Preventing Bad Behaviors
The best way to avoid unwanted household behaviors is to prevent them. Make sure your pup has a variety of toys to chew and play with so that he won't consider your new leather boots. Take your pup outdoors to go almost hourly until you learn her "schedule" so that she won't mess indoors. Your pup will soon learn the path in your home to go outdoors and may show you she is ready by waiting at that door. Too much free reign of the house though will cause your pup to search out a place to eliminate indoors instead of going outside. By keeping the pup in the same room that you are in, you will be able to recognize signs that your pup has to go or catch her from chewing on something she shouldn't be. Please be very careful with potentially dangerous situations! When you have a little baby in the home, you would child-proof the house by crawling around on all fours, removing anything that would be dangerous to baby. I suggest that you do this in your home as well for your puppy. Make a special note of removing electrical cords out of reach as they will find and chew them!!! When full grown, Labradors are noted for clearing coffee tables with their tails so be sure to take all that fine china off and out of their reach!
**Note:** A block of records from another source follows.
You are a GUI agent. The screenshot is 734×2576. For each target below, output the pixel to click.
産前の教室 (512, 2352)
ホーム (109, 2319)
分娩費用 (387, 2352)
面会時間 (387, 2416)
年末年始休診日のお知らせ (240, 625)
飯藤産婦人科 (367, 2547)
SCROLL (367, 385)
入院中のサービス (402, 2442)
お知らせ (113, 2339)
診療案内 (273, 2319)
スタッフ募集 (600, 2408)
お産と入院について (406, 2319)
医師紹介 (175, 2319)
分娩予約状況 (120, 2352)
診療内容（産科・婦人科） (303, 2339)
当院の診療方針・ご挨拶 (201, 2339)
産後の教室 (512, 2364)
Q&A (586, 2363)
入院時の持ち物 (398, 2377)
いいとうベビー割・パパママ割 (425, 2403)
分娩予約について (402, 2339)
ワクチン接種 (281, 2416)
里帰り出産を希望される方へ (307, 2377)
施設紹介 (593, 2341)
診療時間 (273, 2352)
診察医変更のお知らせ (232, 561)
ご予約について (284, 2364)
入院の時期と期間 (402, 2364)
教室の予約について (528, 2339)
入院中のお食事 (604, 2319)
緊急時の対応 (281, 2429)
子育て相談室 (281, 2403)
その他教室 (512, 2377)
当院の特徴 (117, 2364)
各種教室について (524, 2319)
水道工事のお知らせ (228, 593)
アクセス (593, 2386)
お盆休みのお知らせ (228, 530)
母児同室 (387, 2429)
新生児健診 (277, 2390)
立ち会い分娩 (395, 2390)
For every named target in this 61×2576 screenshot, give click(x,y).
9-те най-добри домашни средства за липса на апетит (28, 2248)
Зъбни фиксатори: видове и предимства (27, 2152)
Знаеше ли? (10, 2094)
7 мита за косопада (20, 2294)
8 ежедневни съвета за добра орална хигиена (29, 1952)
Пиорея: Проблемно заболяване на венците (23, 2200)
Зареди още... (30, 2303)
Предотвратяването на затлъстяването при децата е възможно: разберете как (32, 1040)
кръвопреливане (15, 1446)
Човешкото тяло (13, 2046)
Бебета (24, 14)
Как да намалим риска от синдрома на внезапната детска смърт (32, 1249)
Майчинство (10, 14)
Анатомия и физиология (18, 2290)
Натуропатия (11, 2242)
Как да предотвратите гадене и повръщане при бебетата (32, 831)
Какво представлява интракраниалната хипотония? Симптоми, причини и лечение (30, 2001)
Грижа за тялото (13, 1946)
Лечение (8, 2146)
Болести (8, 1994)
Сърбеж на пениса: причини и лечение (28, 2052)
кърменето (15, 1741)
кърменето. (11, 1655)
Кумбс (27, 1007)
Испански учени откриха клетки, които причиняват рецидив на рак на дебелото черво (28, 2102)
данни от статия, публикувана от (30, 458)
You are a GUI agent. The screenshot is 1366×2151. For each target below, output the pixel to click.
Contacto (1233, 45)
Socializing and Consistency
These are perhaps the two most important keys to raising a puppy. It is also a good idea to socialize your pup with other dogs and people as much as you possibly can while he is growing. Introduce your pup to many different sounds, experiences, children - young, elementary age, and older, etc - continue to introduce as many things as you can so long as the puppy is receiving it well. It is critical to do this to help ensure a properly adjusted and tolerant dog at full size. Remember, as your pup grows, consistency and socialization are most important and can't be stressed enough! Be consistent with your form of discipline, consistent with his schedule, consistent with what is expected of him, etc. If you follow through in these two very important areas, you will be rewarded with a well-adjusted, well-rounded, and trusting dog!